EMPLOYMENT APPEAL TRIBUNAL
58 VICTORIA EMBANKMENT, LONDON EC4Y 0DS
             At the Tribunal
             On 23 June 1999

Before

HIS HONOUR JUDGE JOHN ALTMAN

MISS A MACKIE OBE

MR R SANDERSON OBE



IPC MAGAZINES LTD APPELLANT

MISS A L CLEMENTS RESPONDENT


Transcript of Proceedings

JUDGMENT

PRELIMINARY HEARING

© Copyright 1999


    APPEARANCES

     

    For the Appellants MR W DIAMOND
    (Consultant)
    Peninsula Business Services Ltd
    Advocacy & Litigation Dept
    2nd Floor, Stamford House
    361-365 Chapel Street
    Salford
    Manchester M3 5JY
       


     

    JUDGE JOHN ALTMAN: This is an appeal from the decision of the Employment Tribunal sitting at London South over four days in February 1999. The appeal is against the order of re-engagement, which was effectively on terms which contained no discount on account of any possible contributory conduct. The matter comes before us by way of preliminary hearing to determine whether there is a point of law such as to enable this matter to be argued in full before the Employment Appeal Tribunal.

  1. The brief history of the matter is that the Respondent began work for the Appellants on 5 February 1996. On 7 April 1998 she was dismissed at the end of a dismissal hearing and investigations and those were followed by subsequent hearings on 21 May and 30 June which had been argued as having had the effect of correcting any deficiencies at the time of the dismissal.
  2. The main area of complaint by the Appellants against the Respondent was that she had sent malicious and upsetting messages about fellow employees. The matter had been dealt with by the Respondents in disciplinary procedures, which the Employment Tribunal found to be flawed. In their decision they found that the reason for dismissal was for conduct. They were concerned as to whether the reason was in their words "just to get rid of a troublesome employee who was complaining about her colleagues" but in the end they concluded that the reason for dismissal was that the Respondent "acted in a repeatedly hostile manner and sent the anonymous letters".

▶ **DATA ROWS**
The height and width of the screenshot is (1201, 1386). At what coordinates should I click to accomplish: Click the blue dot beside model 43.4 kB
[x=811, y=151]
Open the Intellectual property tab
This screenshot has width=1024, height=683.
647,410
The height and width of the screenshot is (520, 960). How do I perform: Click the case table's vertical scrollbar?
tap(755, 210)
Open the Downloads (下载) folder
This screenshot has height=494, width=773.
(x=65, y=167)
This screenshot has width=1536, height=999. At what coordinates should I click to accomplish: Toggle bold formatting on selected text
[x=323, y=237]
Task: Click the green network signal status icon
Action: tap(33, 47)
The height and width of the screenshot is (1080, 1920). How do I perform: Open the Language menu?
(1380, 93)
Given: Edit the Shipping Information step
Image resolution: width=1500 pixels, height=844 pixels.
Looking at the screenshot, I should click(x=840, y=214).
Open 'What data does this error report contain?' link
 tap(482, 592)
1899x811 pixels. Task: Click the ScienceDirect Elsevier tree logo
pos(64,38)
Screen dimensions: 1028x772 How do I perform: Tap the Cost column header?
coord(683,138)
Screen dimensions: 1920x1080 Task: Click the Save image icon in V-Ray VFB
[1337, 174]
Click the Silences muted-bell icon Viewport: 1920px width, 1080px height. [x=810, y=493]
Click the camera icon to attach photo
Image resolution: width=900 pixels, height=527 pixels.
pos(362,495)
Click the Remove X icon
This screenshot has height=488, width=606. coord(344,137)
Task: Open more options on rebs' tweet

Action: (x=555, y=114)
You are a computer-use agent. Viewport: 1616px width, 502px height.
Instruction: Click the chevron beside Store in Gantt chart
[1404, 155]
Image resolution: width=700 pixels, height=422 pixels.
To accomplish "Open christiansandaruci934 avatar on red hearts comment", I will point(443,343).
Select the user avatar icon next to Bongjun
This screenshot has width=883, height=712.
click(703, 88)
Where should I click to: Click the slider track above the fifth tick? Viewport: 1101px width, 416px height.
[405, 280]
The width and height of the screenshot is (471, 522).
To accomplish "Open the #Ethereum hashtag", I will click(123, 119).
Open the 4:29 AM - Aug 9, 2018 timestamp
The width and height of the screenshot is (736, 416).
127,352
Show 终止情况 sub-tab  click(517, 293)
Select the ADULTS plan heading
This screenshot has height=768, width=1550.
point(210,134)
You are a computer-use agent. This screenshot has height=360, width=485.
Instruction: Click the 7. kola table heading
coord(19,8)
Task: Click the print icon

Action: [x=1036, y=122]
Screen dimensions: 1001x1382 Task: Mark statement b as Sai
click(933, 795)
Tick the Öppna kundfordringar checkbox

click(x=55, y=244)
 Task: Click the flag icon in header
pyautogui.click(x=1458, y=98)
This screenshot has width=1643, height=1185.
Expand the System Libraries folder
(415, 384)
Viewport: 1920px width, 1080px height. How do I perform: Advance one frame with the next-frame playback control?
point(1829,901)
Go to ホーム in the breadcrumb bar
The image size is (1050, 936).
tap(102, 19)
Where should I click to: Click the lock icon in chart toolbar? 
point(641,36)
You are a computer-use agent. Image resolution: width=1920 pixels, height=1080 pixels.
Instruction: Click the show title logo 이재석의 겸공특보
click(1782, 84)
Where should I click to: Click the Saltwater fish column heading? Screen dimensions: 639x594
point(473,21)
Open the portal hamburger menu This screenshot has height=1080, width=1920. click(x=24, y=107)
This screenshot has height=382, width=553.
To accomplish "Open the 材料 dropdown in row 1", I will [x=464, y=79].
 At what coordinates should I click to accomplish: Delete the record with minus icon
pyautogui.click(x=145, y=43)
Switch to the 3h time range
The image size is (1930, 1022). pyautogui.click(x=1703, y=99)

▶ **WRITTEN PROBLEM 1**
Answer these questions from the tribunal judgment:
(a) On what date was the hearing at the Tribunal held?
(b) On what date did the Respondent begin work for the Appellants?
(c) Where did the Employment Tribunal sit?
▶ **WRITTEN PROBLEM 2**
Say whether each statement agrees with the tribunal judgment, giving yes or no and quoting the words that decide it:
(a) The Employment Tribunal sat over four days in February 1999.
(b) The Respondent was dismissed on 21 May 1998.
(c) The Employment Tribunal found the disciplinary procedures to be sound.
▶ **WRITTEN PROBLEM 3**
Retype the stretch of the tribunal judgment from "Peninsula Business Services" through "Employment Appeal Tribunal.".
The records were drawn from a separate source.

▶ **REPLY 1**
(a) 23 June 1999
(b) 5 February 1996
(c) London South

▶ **REPLY 2**
(a) Yes: "sitting at London South over four days in February 1999"
(b) No: "On 7 April 1998 she was dismissed"
(c) No: "which the Employment Tribunal found to be flawed"

▶ **REPLY 3**
Peninsula Business Services Ltd
    Advocacy & Litigation Dept
    2nd Floor, Stamford House
    361-365 Chapel Street
    Salford
    Manchester M3 5JY
       


     

    JUDGE JOHN ALTMAN: This is an appeal from the decision of the Employment Tribunal sitting at London South over four days in February 1999. The appeal is against the order of re-engagement, which was effectively on terms which contained no discount on account of any possible contributory conduct. The matter comes before us by way of preliminary hearing to determine whether there is a point of law such as to enable this matter to be argued in full before the Employment Appeal Tribunal.